### EXERCISE DETAILS
Please collect every line in the items below that contains the string "screenshot", matching case exactly, and copy each one out in full.

### SUPPLIED MATERIAL

□ □ □ □

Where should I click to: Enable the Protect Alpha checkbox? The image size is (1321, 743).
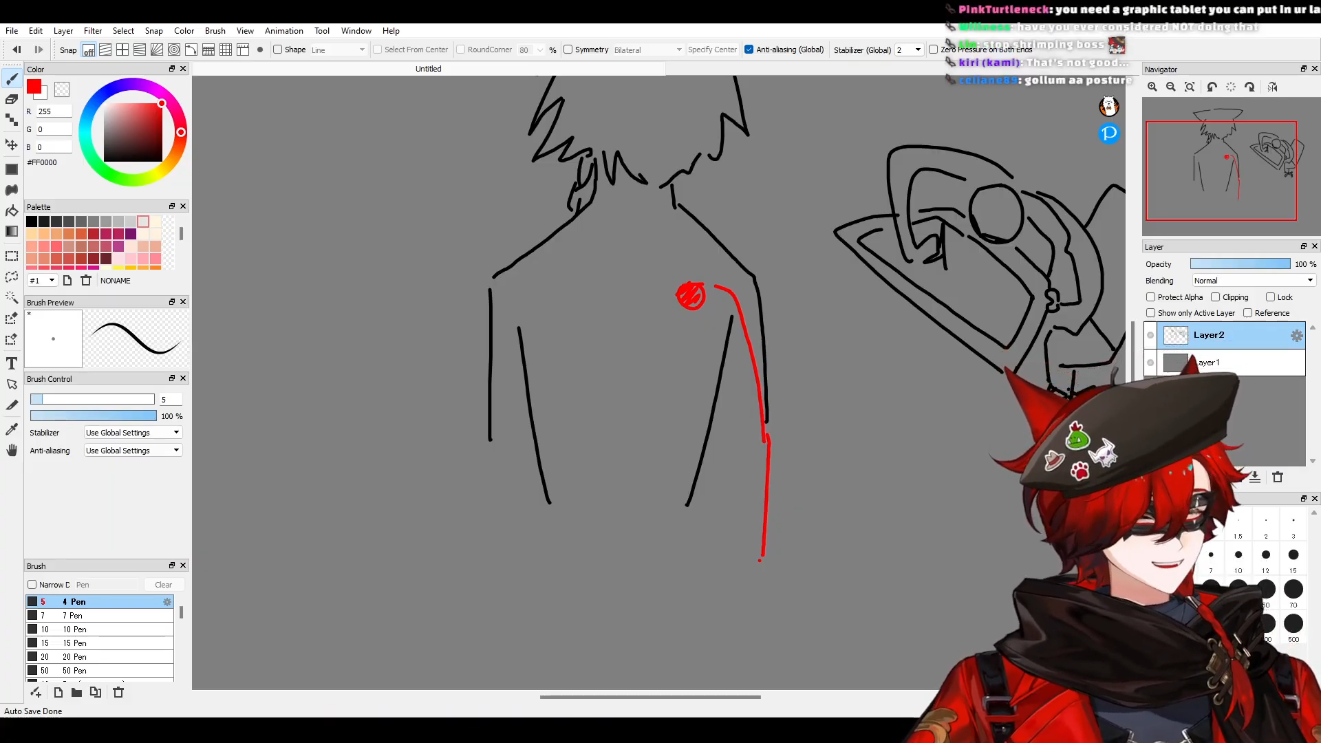(x=1151, y=297)
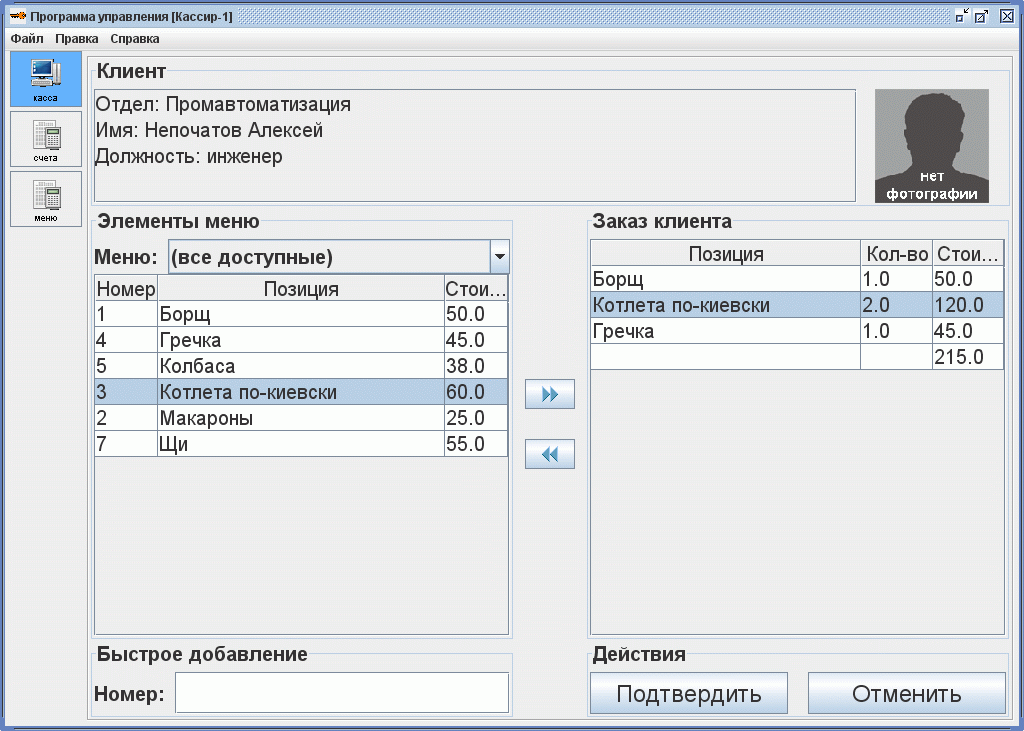Click the maximize window icon in title bar
This screenshot has width=1024, height=731.
(982, 16)
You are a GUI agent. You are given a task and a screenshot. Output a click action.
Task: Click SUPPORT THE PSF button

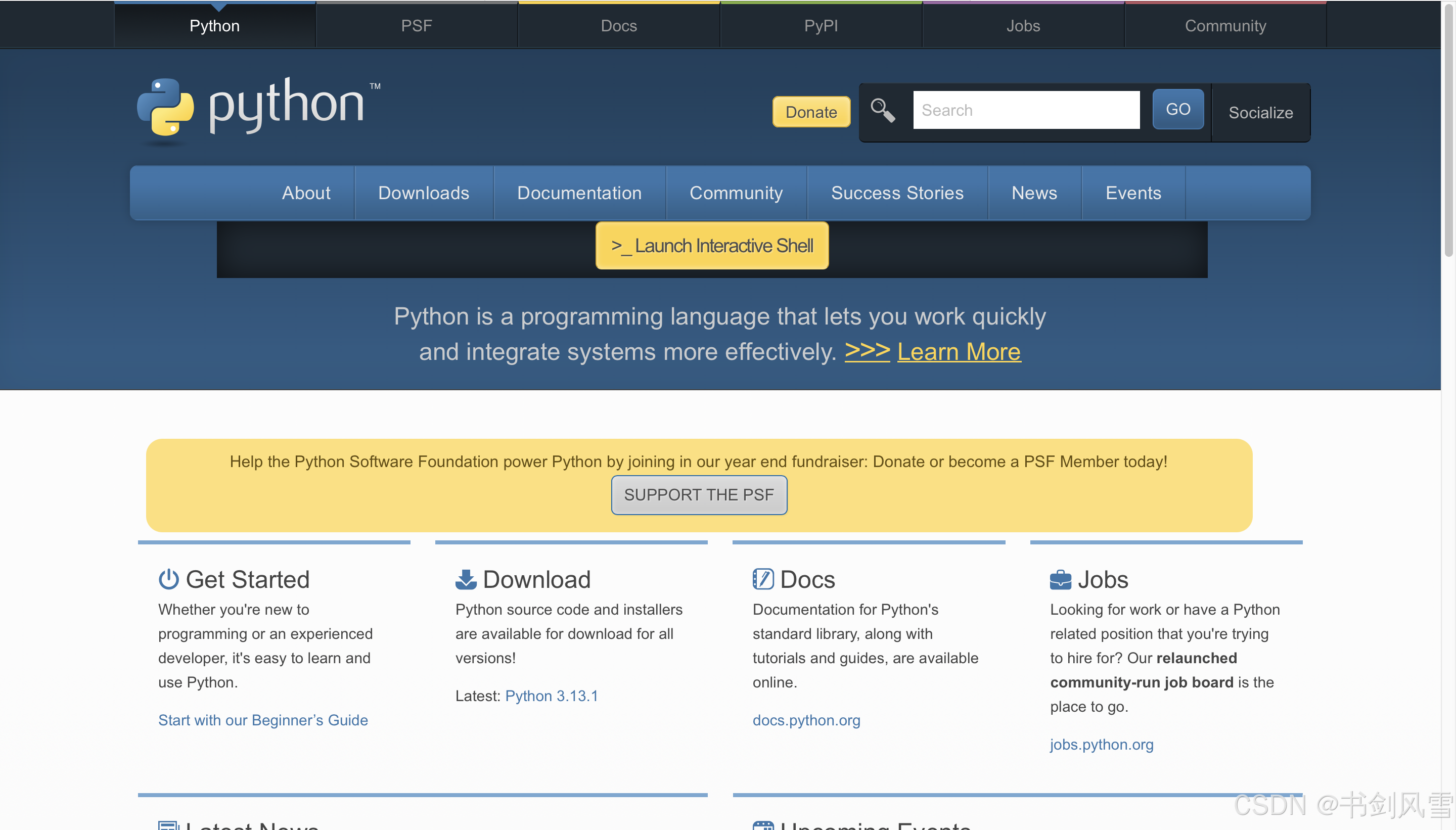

□ □ □ □

### SOLUTION
This screenshot has width=1024, height=731.
You are a GUI agent. You are given a task and a screenshot. Output a click action.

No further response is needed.